Le thème des Empires, fait l’objet, ces dernières années d’un vif regain d’intérêt. Pas seulement sous l’angle, un peu galvaudé du « retour des empires », titre en effet commode qui fait les délices des media. En fait du fait de son épaisseur historique, l’organisation impériale a été une forme durable et répandue d’organisation du pouvoir, très souvent sur des vastes espaces dans lesquels régnait la pax impériale. Mieux comprendre ce phénomène multiforme, tel est l’objectif de l’historien britannique Darwin, au nom prédestiné pour ausculter les évolutions impériales au cours des siècles…
La mort de, Timour Lang, qui signifie Timour le Boiteux, dit Tamerlan en 1405 est un tournant dans l’histoire du monde. C’est à partir de ce constat que John Darwin, professeur à l’université du Nuffield College d’Oxford se livre, dans la tradition anglo-saxonne à un vaste panorama de l’histoire globale des Empires, conçus pendant des siècles, comme la construction politique et géopolitique la plus achevée qui soit, ce qui nous vaut des développements souvent brillants, toujours stimulants. Tamerlan fut en effet le dernier d’une suite de « conquérants du monde » dans la tradition d’Attila et de Gengis Khan à tenter de placer toute l’Eurasie – « l’île monde », où se situe le Heartland – sous la domination d’un seul grand empire. Gardons à l’esprit que cet empire mongol au faîte de sa puissance qui atteignait 33 millions de km², fut le plus vaste de l’histoire, même si on peut discuter de la nature du pouvoir réel qu’il exerçait réellement sur d’aussi vastes étendues.

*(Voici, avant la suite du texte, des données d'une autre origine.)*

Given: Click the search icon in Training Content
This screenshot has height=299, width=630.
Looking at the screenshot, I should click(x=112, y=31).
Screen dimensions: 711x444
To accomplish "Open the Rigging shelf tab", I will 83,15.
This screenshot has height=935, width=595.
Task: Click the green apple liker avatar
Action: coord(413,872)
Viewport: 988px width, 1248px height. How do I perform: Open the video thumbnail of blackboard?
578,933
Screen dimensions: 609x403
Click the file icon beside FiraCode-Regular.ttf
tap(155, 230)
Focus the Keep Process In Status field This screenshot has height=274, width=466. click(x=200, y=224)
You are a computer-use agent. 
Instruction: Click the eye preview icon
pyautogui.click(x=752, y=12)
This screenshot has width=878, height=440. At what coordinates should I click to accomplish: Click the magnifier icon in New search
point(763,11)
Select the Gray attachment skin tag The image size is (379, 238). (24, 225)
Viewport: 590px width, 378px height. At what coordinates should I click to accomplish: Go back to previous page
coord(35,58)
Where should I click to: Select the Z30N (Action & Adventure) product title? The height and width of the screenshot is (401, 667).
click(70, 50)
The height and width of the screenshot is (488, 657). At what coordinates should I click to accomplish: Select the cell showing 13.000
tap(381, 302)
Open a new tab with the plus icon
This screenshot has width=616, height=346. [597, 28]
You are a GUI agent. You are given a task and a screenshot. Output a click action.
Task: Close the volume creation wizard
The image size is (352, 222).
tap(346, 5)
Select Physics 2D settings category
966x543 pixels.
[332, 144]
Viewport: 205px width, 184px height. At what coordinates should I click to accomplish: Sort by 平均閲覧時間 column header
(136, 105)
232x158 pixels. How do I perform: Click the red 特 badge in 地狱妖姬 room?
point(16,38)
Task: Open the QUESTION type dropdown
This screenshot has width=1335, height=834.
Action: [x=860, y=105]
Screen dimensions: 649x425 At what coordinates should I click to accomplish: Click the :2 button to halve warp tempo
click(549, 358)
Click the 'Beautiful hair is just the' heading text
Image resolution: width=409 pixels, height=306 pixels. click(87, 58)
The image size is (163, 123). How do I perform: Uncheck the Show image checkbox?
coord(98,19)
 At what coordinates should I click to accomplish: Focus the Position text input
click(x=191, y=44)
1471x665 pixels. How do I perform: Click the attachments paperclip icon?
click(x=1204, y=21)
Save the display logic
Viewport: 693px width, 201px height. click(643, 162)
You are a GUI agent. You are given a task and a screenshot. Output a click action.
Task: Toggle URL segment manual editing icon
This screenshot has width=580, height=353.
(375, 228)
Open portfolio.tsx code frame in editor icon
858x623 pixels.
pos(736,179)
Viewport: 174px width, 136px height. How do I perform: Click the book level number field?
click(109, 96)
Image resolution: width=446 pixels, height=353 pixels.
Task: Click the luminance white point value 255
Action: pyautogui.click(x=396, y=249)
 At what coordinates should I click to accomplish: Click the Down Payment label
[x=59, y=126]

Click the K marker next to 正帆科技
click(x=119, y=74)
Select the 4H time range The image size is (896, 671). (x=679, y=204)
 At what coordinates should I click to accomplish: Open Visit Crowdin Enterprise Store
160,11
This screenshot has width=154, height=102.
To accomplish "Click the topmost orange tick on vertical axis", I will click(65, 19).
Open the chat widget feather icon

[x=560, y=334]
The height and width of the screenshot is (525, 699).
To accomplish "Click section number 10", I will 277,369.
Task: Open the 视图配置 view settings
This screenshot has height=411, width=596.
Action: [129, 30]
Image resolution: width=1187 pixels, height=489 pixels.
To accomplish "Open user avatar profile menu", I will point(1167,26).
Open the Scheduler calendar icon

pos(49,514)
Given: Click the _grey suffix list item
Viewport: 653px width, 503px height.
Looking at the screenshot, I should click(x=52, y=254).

Cinquante ans après sa mort, les États littoraux de l’extrémité occidentale de l’Eurasie ceux du Rimland de Spykman, Portugal en tête, suivi des Pays-Bas, puis de l’Angleterre et de la France se lançaient dans l’exploration des routes maritimes qui devaient devenir les nerfs et les artères de grands empires maritimes. Ce livre est l’histoire de ce qui s’est passé ensuite. C’est une histoire qui peut paraître familière, jusqu’à ce qu’on la regarde de plus près. L’ascension de l’Ouest vers la suprématie globale par le biais de l’hégémonie impériale et économique est une des clés de voûte de notre connaissance historique, de ces choses qui nous aident à organiser notre vision du passé. La conquête territoriale et la technique industrielle étaient les deux traits caractéristiques de la nouvelle affirmation européenne par rapport au reste de l’Eurasie.
L’apparition de ce déséquilibre avait une troisième dimension. C’est à ce moment-là que les Européens ont formulé l’idée que leur civilisation était supérieure à toutes les autres, pas seulement d’un point de vue théologique, mais intellectuellement et matériellement. L’auteur laisse de côté la question de savoir si cette revendication était fondée ou non. Le point important lui paraît la volonté des Européens d’agir comme si c’était le cas, qui s’exprime dans leur zèle à collecter et classer les connaissances rapportées des autres régions du monde, et dans l’arrogance avec laquelle ils adaptaient ces connaissances à un cadre de pensée qui les plaçaient eux-mêmes au centre du monde. L’annexion intellectuelle de l’Eurasie non européenne a précédé l’établissement de la domination physique. Elle est illustrée à la fin de notre période (plus tôt si on prend en compte l’expédition d’Égypte des Français) par l’ambition de « refaire » certaines régions d’une histoire globale des empires l’Afrique et de l’Asie comme on avait « fait » le Nouveau Monde. L’idée repose en définitive sur la conviction extraordinaire que seule l’Europe est capable de progrès dans l’histoire et que le reste du monde attend dans un « état stationnaire » d’être éveillé par l’Europe prométhéenne.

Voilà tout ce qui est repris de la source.